YOUR INSTRUCTIONS: Print exactly the lines that run from the one containing "Given: Click the" to the final line of the data, both included, and print none of the pictures.

** DATA FOR PROCESSING follows **

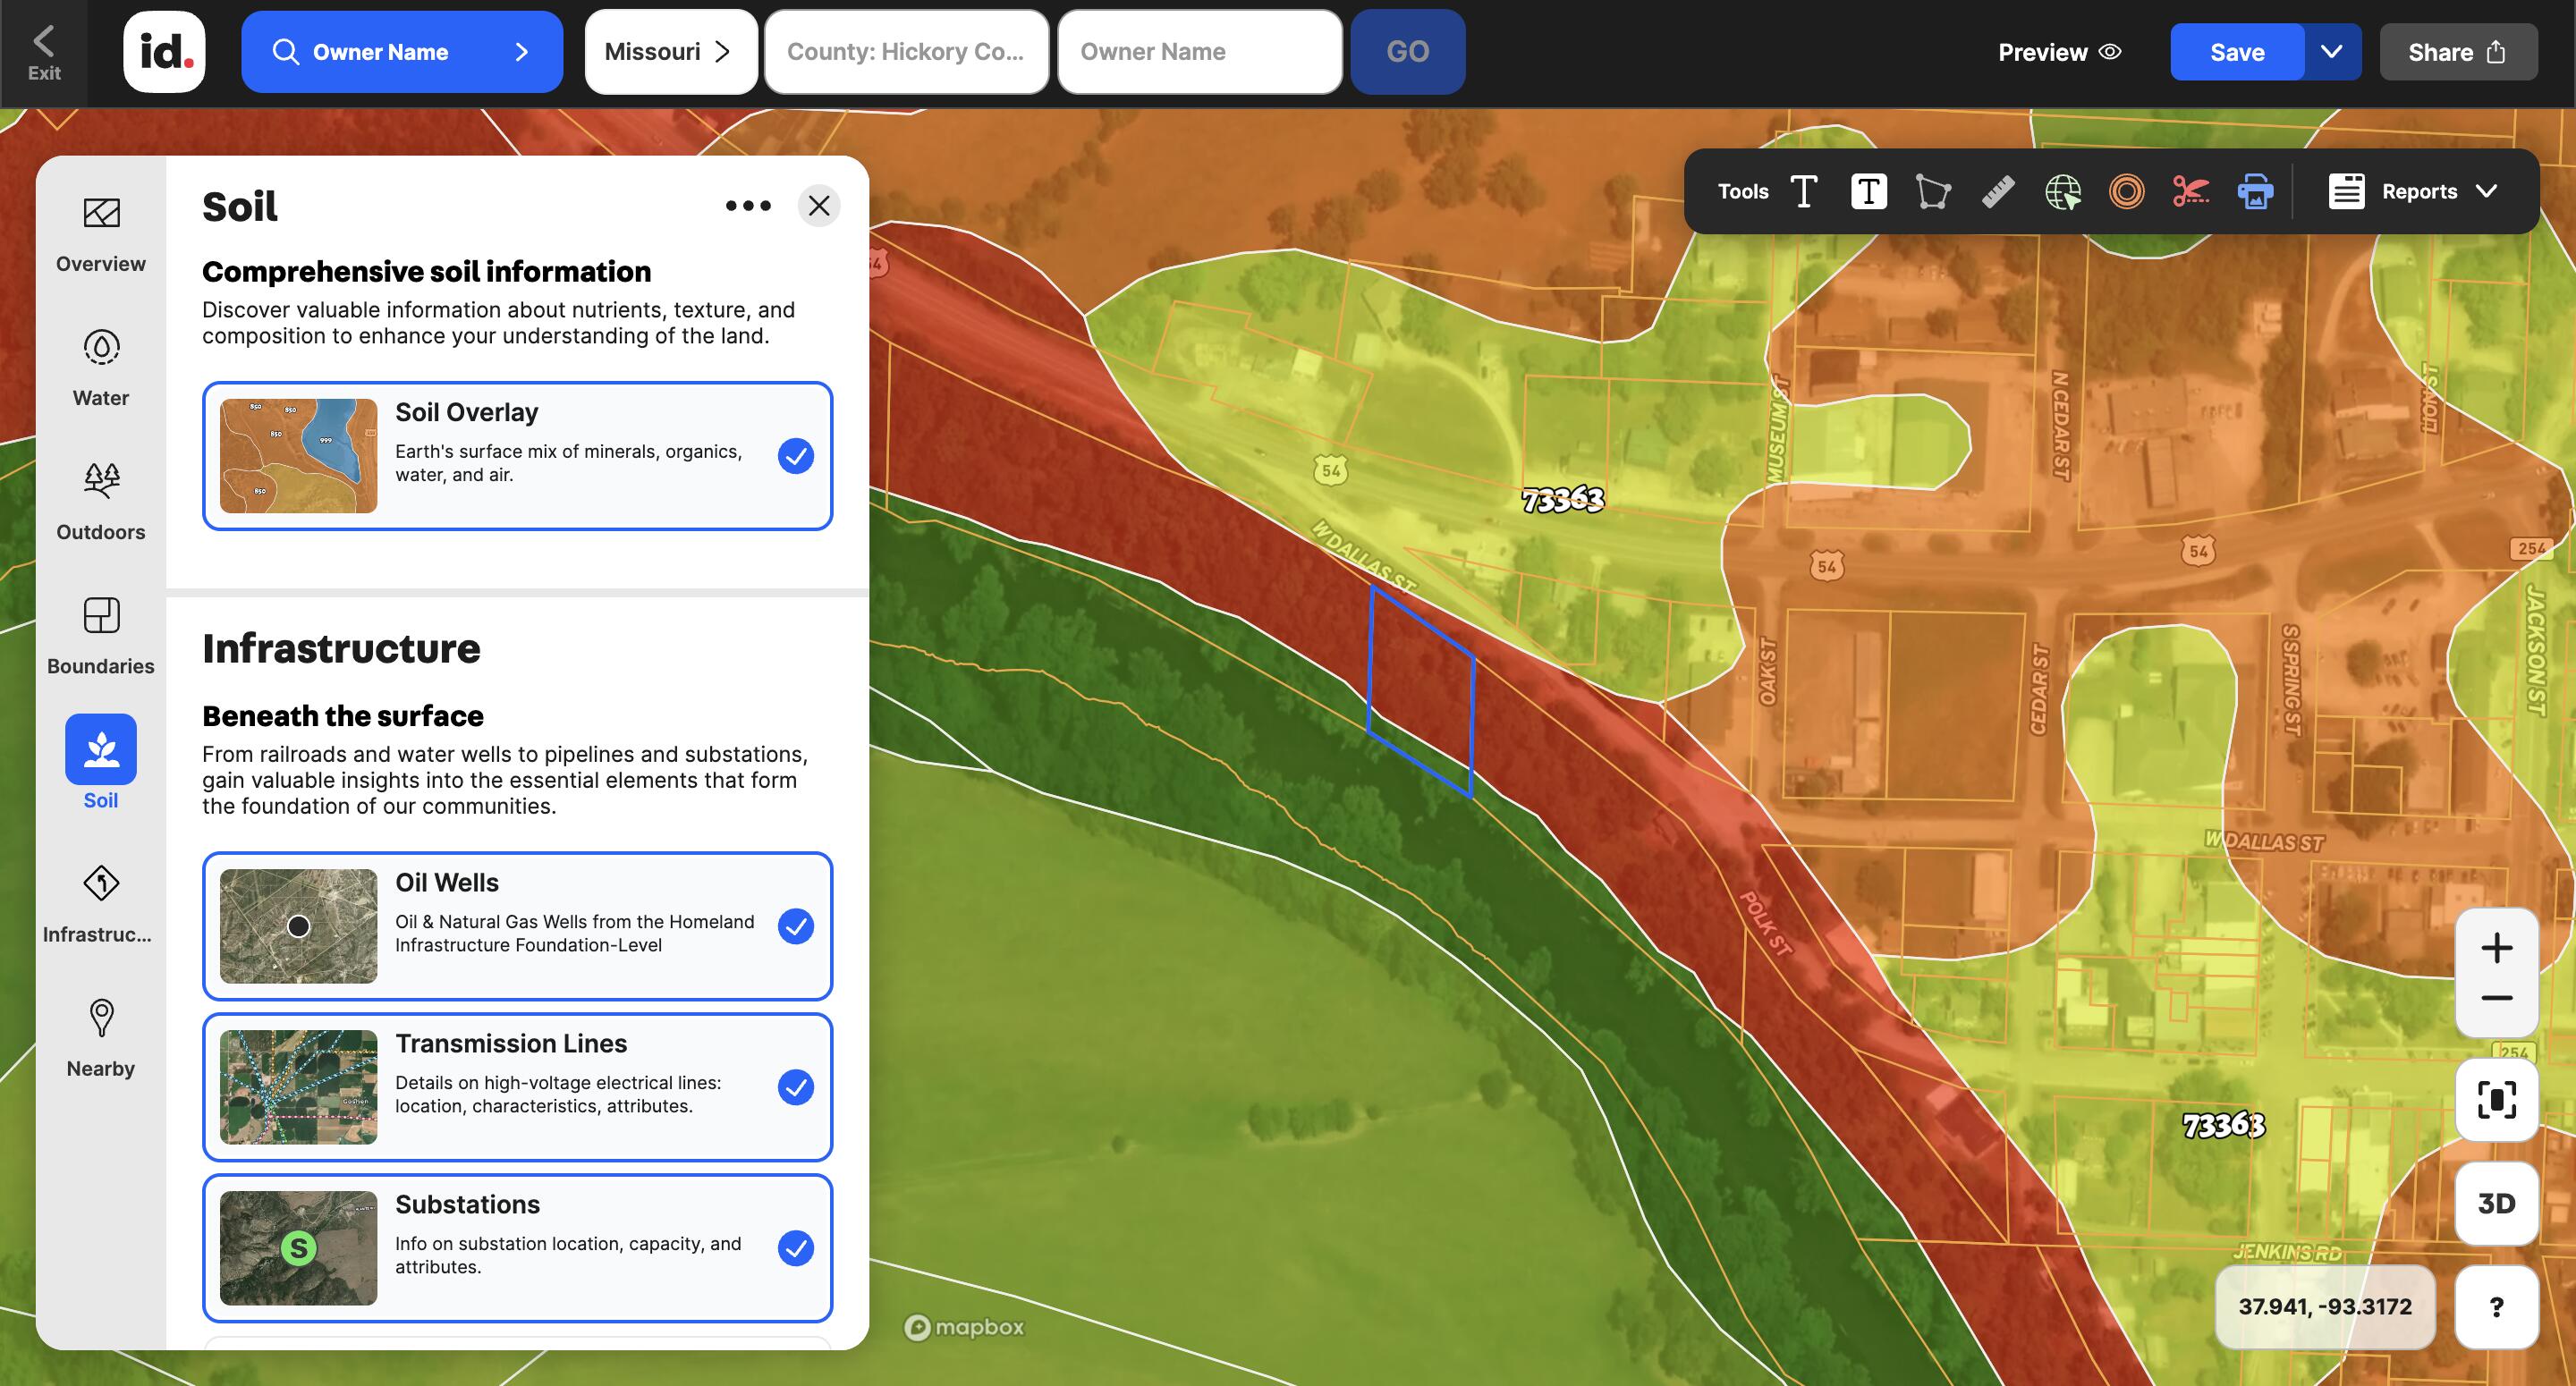Select the orange concentric radius tool
Image resolution: width=2576 pixels, height=1386 pixels.
(x=2126, y=191)
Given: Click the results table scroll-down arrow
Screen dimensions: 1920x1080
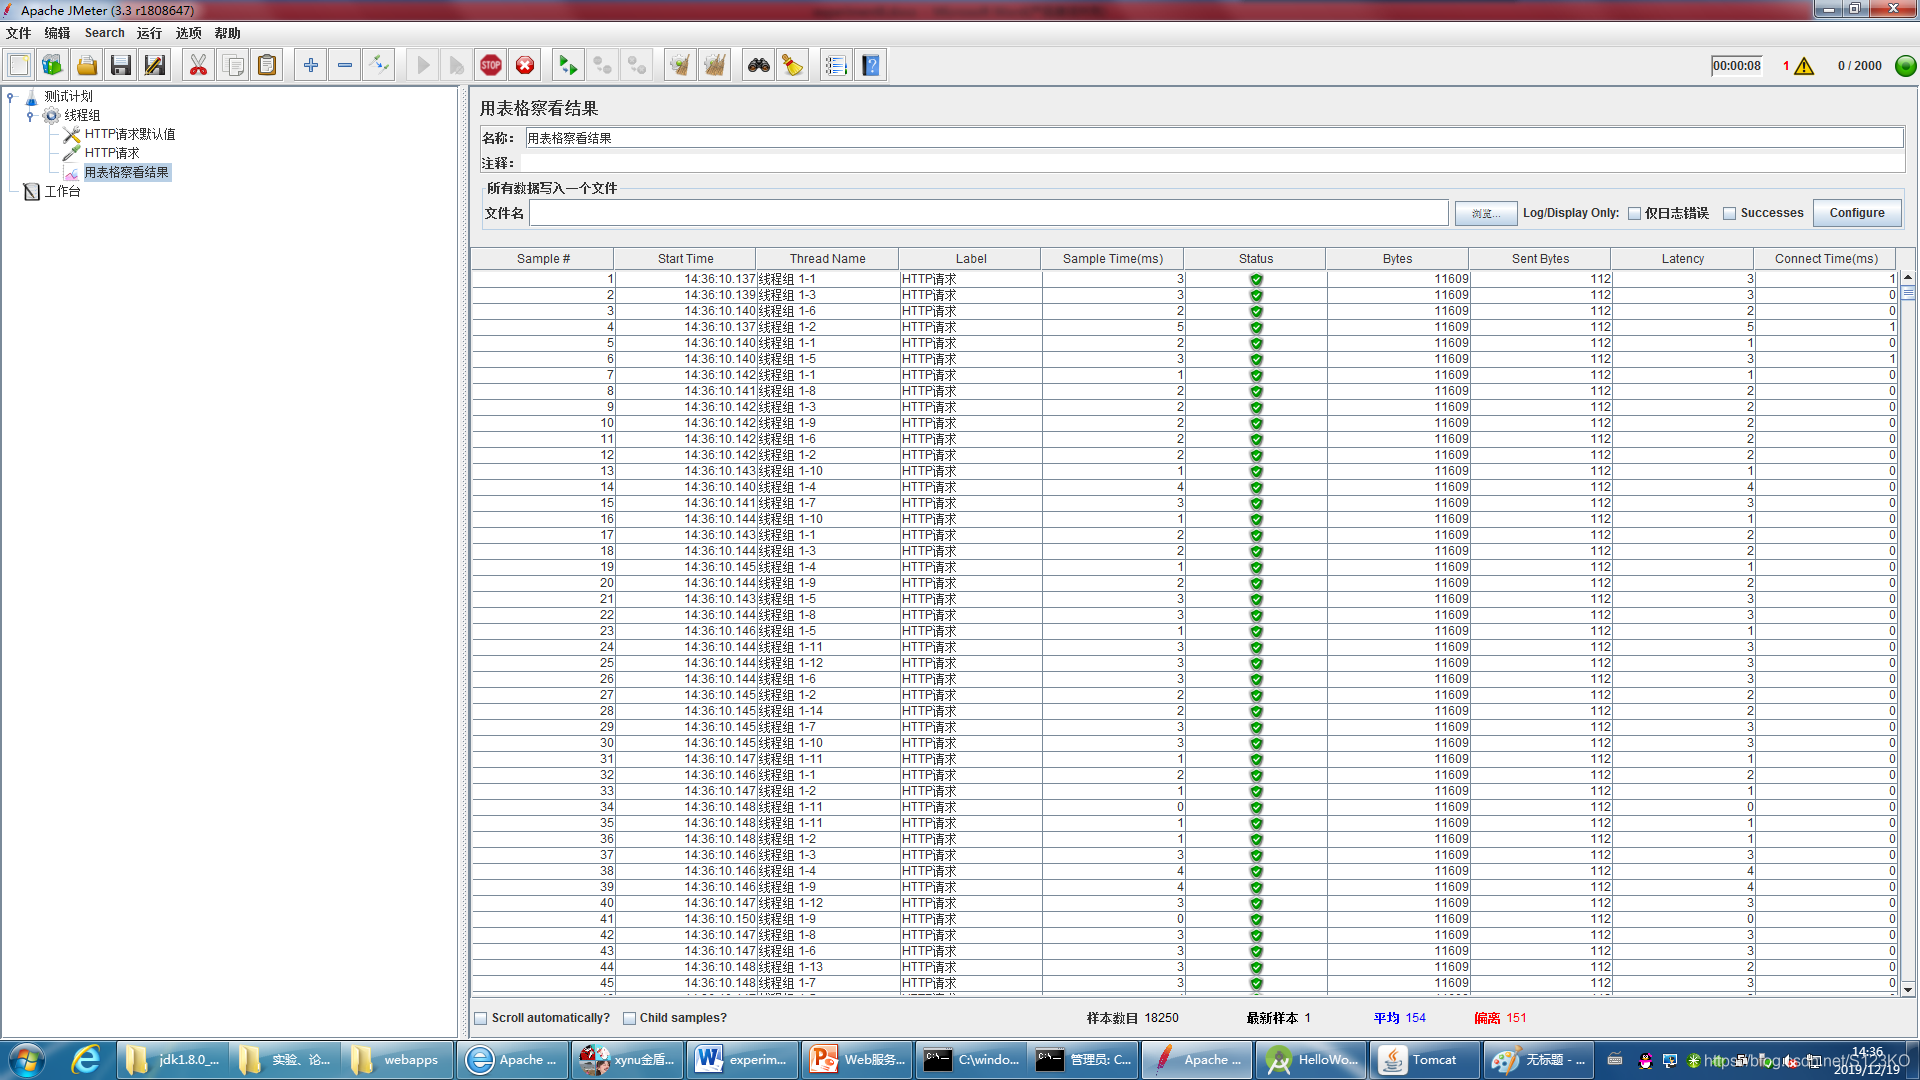Looking at the screenshot, I should [1907, 989].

** End of DATA FOR PROCESSING **

THE COMPLETED TASK:
Given: Click the results table scroll-down arrow
Screen dimensions: 1920x1080
Looking at the screenshot, I should [1907, 989].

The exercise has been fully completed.